#### TEXT UNDER STUDY

The imaging characteristics of TM infection are nonspecific. Specifically, mediastinal lymph node enlargement was the most common finding in this study. Nodular shadows, consolidation, interstitial infiltration, cavities, mediastinal emphysema, and pleural effusion were also observed, which is consistent with previous reports [38]. Additionally, white secretions could be seen with a bronchoscope.

Currently, there is no standard for treating TM infection in HIV-negative patients. Current treatment is based on studies of TM infection in HIV-positive patients, with long-term consolidation and maintenance treatment with itraconazole after 2 weeks of highly effective amphotericin B induction therapy [20]. Voriconazole and itraconazole are also used in the treatment of TM in non-HIV patients, and their safety and efficacy have been confirmed [20, 37, 38]. However, amphotericin B can cause serious adverse effects, such as liver and kidney damage and severe hypokalemia [39]. Therefore, the ability of children to tolerate the drug should be considered. In our study, amphotericin B was mainly used in children with recurrences and severe disease onset at the initial stage. Two children relapsed after stopping antifungal therapy within one year, and the entire antifungal treatment course in all children was much longer than the duration recommended for adults. Therefore, we speculate that there is persistent fungal susceptibility caused by PID [40]. All the children repeatedly monitored the plasma concentration of antifungal drugs to determine the dose. Excluding the two children who did not complete follow-up, all the remaining children improved. Therefore, antifungal therapy should be personalized and more than one year for immunodeficient children with respiratory tract TM infection. Furthermore, the global response should be assessed at the end of treatment based on the overall clinical, mycological, radiological, and immune state [41].

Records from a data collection
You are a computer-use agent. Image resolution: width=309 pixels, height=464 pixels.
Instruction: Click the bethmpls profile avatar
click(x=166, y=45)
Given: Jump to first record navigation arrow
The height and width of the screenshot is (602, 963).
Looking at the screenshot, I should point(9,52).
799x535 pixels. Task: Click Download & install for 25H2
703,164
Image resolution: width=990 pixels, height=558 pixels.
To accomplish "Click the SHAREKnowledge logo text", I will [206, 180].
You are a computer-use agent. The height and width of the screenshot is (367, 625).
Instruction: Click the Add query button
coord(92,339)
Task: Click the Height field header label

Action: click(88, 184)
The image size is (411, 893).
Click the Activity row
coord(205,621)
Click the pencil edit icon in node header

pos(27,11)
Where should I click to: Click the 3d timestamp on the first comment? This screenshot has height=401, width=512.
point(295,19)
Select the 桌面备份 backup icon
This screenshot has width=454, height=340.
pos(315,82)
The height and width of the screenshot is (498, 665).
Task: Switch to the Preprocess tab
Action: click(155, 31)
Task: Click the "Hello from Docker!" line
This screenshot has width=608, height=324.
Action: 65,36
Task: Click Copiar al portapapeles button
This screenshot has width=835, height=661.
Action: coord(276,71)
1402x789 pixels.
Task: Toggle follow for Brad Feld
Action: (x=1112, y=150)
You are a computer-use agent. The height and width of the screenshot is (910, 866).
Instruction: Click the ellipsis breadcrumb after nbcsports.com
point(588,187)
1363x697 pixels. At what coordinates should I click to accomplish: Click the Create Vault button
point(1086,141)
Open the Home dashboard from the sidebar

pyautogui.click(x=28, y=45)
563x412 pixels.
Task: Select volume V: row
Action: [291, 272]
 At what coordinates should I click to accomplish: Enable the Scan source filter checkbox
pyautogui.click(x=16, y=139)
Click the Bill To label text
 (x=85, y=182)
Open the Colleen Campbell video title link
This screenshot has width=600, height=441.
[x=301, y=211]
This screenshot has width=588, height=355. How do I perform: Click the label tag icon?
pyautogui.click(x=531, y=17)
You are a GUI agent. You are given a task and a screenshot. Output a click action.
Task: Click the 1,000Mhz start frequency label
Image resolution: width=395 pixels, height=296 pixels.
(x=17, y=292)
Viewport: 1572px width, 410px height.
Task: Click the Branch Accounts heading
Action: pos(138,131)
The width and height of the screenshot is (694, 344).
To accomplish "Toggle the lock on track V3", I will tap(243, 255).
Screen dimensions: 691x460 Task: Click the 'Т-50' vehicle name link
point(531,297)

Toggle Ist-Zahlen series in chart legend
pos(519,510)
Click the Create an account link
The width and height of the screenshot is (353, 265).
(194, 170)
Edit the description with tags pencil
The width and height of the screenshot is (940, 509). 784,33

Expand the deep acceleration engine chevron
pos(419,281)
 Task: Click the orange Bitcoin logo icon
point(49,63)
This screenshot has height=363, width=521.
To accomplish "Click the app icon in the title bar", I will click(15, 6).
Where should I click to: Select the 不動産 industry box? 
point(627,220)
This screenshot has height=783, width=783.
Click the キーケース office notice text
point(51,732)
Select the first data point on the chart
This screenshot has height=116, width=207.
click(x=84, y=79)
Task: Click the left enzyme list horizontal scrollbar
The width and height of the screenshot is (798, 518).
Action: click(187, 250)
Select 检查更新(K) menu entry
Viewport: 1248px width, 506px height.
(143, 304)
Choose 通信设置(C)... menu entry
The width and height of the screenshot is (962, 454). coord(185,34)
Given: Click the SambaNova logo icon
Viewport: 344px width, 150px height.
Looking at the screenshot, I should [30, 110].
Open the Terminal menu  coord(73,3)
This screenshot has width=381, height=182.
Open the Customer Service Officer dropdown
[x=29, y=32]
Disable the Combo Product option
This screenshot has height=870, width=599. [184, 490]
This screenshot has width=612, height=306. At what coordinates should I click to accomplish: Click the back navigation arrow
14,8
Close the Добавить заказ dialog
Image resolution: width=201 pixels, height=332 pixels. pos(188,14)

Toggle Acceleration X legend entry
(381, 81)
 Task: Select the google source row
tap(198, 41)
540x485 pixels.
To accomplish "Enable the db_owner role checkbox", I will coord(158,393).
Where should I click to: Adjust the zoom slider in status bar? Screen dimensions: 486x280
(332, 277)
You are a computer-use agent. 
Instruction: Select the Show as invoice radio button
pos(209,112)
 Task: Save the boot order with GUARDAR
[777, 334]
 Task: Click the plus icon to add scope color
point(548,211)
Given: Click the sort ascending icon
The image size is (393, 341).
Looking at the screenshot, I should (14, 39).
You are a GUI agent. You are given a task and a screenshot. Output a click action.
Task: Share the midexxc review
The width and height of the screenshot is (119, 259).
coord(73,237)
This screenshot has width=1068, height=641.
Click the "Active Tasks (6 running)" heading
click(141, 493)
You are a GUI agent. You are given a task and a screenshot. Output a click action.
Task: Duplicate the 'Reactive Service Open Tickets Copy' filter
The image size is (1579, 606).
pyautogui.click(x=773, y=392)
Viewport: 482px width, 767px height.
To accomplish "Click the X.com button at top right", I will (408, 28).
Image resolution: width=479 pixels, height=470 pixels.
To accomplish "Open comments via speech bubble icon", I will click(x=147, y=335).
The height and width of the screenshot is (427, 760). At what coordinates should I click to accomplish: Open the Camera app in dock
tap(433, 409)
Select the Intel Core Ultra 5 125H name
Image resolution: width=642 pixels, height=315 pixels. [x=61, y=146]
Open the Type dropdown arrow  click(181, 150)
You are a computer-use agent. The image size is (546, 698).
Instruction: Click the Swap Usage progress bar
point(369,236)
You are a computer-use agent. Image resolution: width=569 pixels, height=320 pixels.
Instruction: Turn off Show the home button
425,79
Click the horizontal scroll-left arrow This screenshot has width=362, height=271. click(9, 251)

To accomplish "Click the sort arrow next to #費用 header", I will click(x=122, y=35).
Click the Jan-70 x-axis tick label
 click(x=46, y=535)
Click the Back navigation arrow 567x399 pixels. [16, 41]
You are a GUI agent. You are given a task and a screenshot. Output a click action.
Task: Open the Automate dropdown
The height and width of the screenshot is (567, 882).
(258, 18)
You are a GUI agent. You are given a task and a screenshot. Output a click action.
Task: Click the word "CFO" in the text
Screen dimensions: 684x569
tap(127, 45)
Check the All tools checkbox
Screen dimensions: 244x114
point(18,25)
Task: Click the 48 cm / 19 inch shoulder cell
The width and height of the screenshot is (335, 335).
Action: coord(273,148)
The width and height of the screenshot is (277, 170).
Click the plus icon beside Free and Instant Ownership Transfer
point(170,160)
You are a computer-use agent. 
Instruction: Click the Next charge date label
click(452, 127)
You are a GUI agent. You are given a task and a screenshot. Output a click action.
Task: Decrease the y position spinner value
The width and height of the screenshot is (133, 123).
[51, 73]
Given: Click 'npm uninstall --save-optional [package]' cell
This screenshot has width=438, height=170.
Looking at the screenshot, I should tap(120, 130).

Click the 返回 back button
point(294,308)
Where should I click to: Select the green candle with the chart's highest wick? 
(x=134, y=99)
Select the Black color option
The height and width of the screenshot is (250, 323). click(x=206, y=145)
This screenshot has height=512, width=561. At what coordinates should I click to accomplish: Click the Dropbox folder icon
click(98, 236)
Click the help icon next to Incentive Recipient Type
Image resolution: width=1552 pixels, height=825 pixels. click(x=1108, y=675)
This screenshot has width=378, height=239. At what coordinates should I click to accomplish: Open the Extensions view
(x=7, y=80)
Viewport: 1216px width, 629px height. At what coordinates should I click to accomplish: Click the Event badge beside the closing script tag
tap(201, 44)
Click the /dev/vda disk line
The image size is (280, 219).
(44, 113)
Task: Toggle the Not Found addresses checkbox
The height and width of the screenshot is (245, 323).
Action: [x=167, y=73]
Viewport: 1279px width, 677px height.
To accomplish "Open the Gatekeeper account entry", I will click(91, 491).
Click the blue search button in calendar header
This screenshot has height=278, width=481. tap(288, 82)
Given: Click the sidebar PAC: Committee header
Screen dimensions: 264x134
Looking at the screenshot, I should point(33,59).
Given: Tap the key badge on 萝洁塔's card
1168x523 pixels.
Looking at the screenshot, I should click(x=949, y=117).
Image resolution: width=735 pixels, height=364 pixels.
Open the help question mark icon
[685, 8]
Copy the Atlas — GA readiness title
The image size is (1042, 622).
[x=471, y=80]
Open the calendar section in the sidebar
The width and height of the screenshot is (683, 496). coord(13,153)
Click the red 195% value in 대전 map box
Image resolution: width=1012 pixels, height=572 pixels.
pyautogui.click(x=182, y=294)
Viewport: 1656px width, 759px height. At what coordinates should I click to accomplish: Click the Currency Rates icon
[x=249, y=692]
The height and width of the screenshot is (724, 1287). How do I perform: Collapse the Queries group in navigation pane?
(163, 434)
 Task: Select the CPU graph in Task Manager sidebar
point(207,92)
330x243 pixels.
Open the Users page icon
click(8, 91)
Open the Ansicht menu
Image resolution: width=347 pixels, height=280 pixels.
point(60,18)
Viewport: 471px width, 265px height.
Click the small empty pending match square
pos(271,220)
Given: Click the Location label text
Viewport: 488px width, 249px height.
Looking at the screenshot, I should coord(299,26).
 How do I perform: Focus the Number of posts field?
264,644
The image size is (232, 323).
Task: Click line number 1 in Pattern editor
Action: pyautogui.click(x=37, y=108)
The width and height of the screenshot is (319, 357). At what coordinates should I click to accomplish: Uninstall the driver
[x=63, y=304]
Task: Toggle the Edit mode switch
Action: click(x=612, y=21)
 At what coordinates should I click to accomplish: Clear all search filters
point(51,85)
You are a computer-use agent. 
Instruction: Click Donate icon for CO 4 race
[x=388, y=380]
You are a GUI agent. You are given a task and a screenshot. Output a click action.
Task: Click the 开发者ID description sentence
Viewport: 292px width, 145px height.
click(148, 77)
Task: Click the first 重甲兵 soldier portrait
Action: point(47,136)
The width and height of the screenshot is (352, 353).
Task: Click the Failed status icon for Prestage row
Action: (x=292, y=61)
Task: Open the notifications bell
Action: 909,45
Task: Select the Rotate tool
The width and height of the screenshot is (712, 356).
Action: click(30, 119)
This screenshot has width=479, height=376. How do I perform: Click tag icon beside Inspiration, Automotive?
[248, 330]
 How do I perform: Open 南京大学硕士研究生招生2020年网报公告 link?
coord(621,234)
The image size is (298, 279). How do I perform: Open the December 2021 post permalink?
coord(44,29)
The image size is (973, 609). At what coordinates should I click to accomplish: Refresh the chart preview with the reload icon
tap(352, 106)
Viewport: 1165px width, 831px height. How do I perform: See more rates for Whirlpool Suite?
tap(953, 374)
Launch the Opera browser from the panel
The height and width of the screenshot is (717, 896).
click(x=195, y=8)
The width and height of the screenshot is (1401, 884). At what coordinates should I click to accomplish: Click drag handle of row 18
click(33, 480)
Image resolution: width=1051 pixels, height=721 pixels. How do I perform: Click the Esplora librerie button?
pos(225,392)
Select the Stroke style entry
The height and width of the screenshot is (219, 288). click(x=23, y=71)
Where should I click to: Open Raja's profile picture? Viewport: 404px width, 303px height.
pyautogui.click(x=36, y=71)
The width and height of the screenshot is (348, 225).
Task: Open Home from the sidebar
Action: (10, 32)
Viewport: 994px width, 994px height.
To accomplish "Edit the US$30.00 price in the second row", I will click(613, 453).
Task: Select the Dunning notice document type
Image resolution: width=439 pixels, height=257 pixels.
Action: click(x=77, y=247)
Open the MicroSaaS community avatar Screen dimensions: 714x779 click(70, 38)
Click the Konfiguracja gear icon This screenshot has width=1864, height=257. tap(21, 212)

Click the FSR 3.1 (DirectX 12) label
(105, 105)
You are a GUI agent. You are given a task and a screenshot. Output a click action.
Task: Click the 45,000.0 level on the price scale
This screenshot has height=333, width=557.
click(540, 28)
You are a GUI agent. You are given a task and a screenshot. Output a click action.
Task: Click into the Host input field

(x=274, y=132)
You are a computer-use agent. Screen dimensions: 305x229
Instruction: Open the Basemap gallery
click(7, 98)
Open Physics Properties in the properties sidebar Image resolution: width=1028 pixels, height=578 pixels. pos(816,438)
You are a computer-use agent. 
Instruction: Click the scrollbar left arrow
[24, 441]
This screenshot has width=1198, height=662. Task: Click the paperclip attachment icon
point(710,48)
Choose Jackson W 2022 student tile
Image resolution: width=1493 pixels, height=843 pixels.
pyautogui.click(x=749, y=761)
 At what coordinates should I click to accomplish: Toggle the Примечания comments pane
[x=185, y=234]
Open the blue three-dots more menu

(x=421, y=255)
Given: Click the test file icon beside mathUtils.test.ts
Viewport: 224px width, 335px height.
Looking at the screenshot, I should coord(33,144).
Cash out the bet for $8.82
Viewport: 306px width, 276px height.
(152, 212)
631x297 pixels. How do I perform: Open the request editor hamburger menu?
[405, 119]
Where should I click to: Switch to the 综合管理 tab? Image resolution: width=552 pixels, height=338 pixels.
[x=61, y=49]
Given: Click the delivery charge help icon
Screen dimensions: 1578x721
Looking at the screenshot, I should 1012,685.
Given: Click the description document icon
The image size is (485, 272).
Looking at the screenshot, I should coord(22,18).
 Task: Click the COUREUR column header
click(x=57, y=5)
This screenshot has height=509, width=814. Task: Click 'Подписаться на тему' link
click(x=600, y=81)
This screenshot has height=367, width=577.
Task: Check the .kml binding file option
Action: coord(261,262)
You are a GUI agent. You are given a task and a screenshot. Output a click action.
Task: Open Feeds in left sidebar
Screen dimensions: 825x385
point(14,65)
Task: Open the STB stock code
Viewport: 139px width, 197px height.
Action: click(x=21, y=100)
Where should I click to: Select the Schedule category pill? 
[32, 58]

#### EXERCISES TO COMPLETE
1 – Answer these questions about the passage on TM infection:
(a) What was the most common imaging finding in this study?
(b) What could be seen with a bronchoscope?
(c) In the study, which children mainly received amphotericin B?
2 – Repeat word for word the part of the passage on TM infection from "The imaging characteristics" up to and including "with a bronchoscope.".

#### SOLVED TASKS
1 –
(a) Mediastinal lymph node enlargement.
(b) White secretions.
(c) Children with recurrences and severe disease onset at the initial stage.

2 –
The imaging characteristics of TM infection are nonspecific. Specifically, mediastinal lymph node enlargement was the most common finding in this study. Nodular shadows, consolidation, interstitial infiltration, cavities, mediastinal emphysema, and pleural effusion were also observed, which is consistent with previous reports [38]. Additionally, white secretions could be seen with a bronchoscope.